If he was expecting praise from the Republican base, it has been muted. In the National Review, the conservative magazine founded by William F. Buckley Jr., Kevin Williamson argued that while the Obama administration ignored federal law, Congress should now get rid of punitive federal laws so Sessions cannot revert to earlier harsh policies:

“The major problem is federal law, so change it. Having abandoned much of the Reagan way—the sunny disposition, free trade, the unshakeable commitment to America’s global leadership—the Trump administration has now embraced the worst of the Reagan legacy: deficits, for one thing, and the so-called war on drugs, which Attorney General Jeff Sessions means to fight with atavistic rigor.”

Another conservative publication, the American Spectator, added its voice to the anti-Sessions drumbeat: “Why was this move so foreseeable? Because Sessions is the guy who has said, among other things, that ’Good people don’t smoke marijuana,’ that marijuana is ’only slightly less awful’ than heroin, and, in reference to the KKK, that ’I thought those guys were OK until I learned they smoked pot.’ Yes, the last might be a joke, but it reveals his true mindset.”

The second big problem Sessions has is that he is threatening the financial stability of numerous state governments. Marijuana has become a golden goose at the state level faster than anyone expected, and few state legislators are amused at the notion of losing it. It is producing more than $60 million a year in tax revenue in Nevada and generating 7,000 jobs.

Many players believed Sessions was trying to put toothpaste back into the tube.

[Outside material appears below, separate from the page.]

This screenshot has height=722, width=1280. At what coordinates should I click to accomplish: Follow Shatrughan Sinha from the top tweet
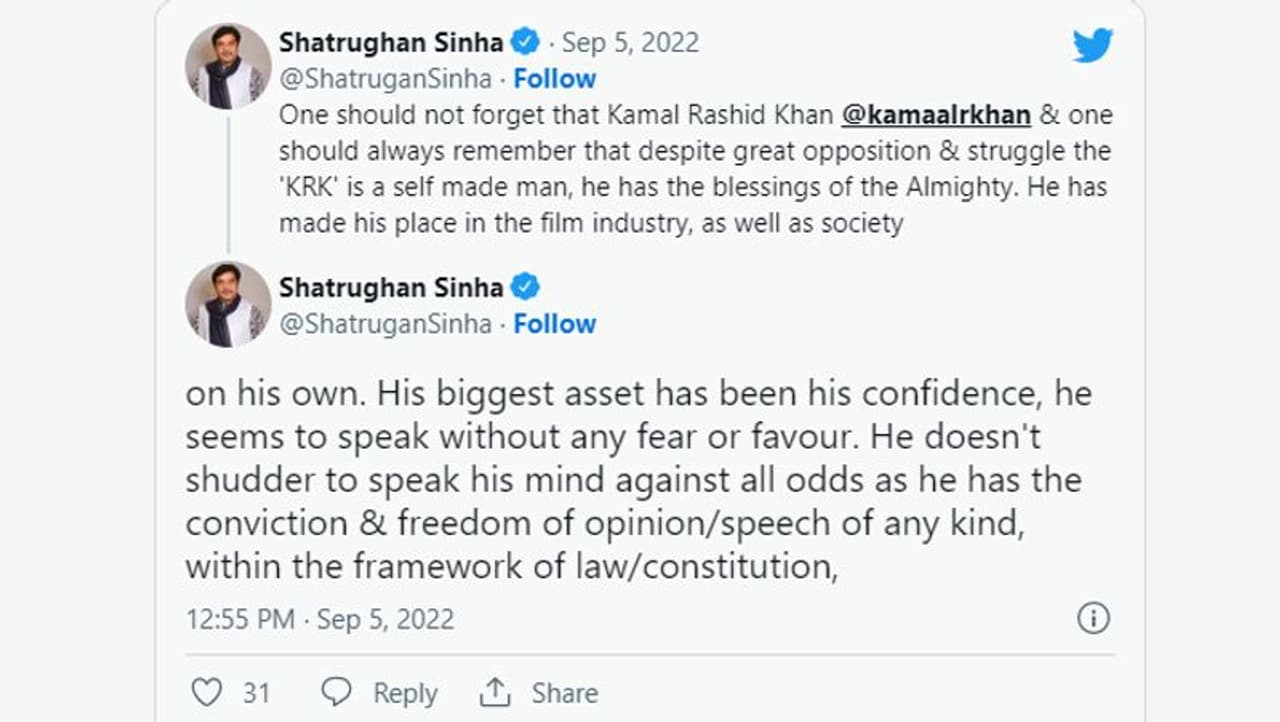click(x=555, y=78)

In California’s Eureka Times Standard, an editorial read, “Last week, Jeff Sessions [ended] the previous administration’s wise policy of essentially leaving marijuana enforcement to the states. … If you hate marijuana, outlawing the stuff brought us years of murder, thievery, environmental degradation and heavily armed trespassers squatting in the woods, all on the taxpayer’s dime. Students of history know that Humboldt County already had more than enough of these things before prohibition. Our situation has not improved. It is time. It is long past time for California to have its say. And for Colorado. And Oregon, Washington state and Nevada. Alaska, too.”

One newspaper that knows Sessions best—Alabama’s Gadsen Times—put it this way: “[T]he response to Sessions so far has been bipartisan condemnation—we can’t suppress a big guffaw at this particular issue bridging the polarization in Washington—and a very loud, very clear ’back off.’ … Those who dismiss fears that having more stoned people out and about (and potentially driving) isn’t exactly a good thing need to get a grip. We do support states’ rights, however, unless invoking them involves the violation of a constitutional principle. We don’t think that caveat applies to states and their residents choosing, through the political process, to legalize pot in some fashion. Sessions’ boss said the same thing during the 2016 campaign. Sessions is by himself on an ice floe here.”

The Gadsen paper calls marijuana a long time pebble in Sessions’ shoe, and that may in part be because he believes all those myths about pot, such as that it fosters sloth, delusions, weird food cravings, insecurity—all the Trump attributes.